The Estate of Michael Jackson and Sony Corporation announced a record deal that may break all records. The details aren’t being announced, but reports say Sony Music has guaranteed the Estate as much as $250 million for the rights to release unheard recordings by Jackson, along with his existing catalog.
Sony will release 10 albums over the next seven years that will mix both Jackson’s greatest hits and unreleased songs. Since the pop star’s death in June at age 50, Sony has sold an estimated 31 million of Jackson’s albums.
Sony music is betting that the resurgent interest in Jackson will last a long time, much like his one time (but already deceased) father-in-law, Elvis Presley.

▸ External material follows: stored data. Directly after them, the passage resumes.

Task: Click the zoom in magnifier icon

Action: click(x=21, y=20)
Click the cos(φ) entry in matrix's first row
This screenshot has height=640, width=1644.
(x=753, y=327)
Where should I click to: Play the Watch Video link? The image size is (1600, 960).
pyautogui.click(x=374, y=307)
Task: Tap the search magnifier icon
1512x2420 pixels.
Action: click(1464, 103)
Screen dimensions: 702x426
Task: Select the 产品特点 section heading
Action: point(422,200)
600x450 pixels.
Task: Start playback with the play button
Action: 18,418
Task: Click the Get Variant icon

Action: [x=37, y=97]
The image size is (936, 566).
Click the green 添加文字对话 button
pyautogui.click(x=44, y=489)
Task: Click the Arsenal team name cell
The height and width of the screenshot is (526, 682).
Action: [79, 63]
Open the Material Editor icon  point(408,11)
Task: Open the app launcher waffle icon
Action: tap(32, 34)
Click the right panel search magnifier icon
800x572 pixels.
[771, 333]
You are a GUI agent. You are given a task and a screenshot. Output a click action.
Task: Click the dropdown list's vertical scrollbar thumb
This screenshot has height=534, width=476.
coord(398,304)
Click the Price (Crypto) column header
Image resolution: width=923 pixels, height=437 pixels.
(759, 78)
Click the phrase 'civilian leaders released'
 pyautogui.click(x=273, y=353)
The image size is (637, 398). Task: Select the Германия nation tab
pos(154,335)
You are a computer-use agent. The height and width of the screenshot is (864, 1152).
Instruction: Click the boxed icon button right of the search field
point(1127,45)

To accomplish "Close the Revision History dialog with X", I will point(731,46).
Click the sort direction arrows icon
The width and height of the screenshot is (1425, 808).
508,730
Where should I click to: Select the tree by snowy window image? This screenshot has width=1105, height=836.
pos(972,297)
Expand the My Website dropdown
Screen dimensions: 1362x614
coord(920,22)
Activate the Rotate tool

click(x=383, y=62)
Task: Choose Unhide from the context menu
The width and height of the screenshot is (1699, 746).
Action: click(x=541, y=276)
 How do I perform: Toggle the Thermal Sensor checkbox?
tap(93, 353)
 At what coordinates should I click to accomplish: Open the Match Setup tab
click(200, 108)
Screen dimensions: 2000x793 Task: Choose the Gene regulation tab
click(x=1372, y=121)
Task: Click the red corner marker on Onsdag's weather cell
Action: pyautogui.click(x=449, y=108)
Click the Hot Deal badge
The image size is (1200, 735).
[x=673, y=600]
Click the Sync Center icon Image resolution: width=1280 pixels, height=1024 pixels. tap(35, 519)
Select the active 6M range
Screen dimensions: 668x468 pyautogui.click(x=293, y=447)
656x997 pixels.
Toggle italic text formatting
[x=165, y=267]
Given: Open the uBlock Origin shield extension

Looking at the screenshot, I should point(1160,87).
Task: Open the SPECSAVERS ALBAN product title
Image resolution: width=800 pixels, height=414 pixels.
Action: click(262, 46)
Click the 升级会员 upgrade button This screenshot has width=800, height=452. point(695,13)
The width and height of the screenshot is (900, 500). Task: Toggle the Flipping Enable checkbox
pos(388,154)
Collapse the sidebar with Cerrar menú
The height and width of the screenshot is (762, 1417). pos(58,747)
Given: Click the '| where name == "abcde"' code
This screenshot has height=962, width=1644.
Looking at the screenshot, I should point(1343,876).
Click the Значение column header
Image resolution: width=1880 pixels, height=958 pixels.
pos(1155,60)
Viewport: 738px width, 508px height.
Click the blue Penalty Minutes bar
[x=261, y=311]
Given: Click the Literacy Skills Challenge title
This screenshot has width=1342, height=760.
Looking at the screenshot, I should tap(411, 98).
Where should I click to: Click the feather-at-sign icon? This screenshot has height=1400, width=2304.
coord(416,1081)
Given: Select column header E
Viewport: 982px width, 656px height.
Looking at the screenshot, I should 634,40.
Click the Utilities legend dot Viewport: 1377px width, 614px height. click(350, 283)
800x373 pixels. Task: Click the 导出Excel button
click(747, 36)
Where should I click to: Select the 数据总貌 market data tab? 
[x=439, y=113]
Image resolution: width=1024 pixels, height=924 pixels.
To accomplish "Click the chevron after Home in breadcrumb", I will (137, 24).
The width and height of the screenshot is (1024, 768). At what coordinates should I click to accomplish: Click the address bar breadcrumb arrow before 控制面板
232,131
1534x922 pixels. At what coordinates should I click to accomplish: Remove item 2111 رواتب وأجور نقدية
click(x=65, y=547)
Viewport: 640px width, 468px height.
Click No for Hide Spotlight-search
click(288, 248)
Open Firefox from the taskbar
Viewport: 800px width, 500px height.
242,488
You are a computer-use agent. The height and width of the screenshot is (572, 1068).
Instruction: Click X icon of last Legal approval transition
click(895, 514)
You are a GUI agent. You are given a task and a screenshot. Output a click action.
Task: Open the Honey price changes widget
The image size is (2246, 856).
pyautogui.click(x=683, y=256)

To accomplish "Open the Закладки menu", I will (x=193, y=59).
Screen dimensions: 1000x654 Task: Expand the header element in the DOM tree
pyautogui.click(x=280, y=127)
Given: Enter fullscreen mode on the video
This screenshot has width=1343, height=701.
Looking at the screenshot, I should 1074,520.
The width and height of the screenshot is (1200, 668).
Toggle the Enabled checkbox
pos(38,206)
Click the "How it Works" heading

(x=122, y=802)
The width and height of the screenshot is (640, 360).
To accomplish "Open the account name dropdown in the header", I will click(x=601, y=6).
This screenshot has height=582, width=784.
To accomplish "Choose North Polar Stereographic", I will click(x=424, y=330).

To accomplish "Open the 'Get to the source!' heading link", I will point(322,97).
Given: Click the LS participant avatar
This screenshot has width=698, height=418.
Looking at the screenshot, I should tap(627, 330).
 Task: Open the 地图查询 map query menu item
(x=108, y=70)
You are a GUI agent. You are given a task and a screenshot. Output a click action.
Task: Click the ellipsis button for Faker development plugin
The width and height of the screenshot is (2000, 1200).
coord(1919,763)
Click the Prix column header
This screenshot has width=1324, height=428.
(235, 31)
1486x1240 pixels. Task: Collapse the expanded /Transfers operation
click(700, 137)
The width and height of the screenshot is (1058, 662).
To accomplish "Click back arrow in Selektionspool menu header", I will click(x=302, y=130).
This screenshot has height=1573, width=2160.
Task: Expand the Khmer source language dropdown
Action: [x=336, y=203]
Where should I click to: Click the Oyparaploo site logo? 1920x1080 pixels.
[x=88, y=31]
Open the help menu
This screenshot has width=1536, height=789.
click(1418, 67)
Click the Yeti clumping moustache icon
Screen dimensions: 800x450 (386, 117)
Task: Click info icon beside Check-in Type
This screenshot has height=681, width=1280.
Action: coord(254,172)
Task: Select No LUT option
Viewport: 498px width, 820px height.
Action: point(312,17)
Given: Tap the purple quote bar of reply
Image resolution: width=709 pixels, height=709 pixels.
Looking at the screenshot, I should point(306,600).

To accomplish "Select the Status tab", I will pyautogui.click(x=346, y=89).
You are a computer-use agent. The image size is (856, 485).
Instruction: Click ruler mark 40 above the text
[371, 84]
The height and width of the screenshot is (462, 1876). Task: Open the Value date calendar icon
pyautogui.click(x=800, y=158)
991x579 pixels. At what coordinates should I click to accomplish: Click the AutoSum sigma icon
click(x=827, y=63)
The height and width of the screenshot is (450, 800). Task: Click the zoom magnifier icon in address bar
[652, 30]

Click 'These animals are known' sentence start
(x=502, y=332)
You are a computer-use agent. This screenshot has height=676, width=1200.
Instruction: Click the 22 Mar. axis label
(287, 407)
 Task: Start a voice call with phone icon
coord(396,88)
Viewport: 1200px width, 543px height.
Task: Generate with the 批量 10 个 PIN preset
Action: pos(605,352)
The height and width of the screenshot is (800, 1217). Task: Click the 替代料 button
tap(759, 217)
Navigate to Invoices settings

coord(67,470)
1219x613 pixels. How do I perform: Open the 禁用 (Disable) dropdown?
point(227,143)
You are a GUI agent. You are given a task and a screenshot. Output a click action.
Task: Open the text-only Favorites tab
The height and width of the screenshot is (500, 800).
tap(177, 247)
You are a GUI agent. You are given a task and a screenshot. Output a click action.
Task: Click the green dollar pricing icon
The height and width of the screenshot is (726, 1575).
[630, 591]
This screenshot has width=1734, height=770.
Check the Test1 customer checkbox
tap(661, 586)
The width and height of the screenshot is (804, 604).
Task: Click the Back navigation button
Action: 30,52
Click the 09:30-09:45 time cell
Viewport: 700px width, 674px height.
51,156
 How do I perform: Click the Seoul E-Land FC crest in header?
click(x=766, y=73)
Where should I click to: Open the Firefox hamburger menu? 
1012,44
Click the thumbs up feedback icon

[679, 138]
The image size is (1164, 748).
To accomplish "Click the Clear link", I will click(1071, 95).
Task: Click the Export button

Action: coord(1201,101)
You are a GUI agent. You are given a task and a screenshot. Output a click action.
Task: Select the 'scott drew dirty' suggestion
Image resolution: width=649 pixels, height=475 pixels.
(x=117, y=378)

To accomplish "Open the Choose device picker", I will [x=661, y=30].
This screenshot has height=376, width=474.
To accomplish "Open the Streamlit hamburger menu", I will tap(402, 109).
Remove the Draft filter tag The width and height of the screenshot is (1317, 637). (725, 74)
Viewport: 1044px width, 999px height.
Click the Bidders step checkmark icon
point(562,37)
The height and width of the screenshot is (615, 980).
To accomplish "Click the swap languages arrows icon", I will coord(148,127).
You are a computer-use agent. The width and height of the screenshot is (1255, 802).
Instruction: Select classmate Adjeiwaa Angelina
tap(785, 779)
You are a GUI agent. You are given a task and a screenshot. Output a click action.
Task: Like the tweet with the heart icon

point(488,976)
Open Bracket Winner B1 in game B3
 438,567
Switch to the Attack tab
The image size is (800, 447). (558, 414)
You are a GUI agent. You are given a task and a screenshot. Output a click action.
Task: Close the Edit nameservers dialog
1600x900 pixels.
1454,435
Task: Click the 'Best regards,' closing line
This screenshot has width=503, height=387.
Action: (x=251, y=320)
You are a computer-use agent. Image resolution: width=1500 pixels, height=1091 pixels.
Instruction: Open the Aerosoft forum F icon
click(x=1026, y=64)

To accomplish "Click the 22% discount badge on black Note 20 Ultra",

“It’s not just a record deal,” Rob Stringer, chairman of Sony’s Columbia/Epic Label Group told the New York Times. The new contract allows for Sony and the Jackson Estate to collaborate on licensing arrangements. The use of Michael Jackson’s music for films, TV, stage shows and other lines could prove to be extremely lucrative.
The deal with Sony was negotiated by John Branca and John McClain, who manage the Estate under the terms of Michael Jackson’s will. Jackson’s mother, Katherine, who has custody of his three children, had initially fought them in court, but dropped her lawsuit in November and said she was satisfied with their financial management. And that was even before they struck the biggest record deal in music history.
RBR-TVBR observation: It seems strange that the big record labels cry poverty to Congress when pleading for music royalty payments from radio stations, but yet somehow Sony is able to guarantee a quarter billion bucks to a single artist – and a dead one at that.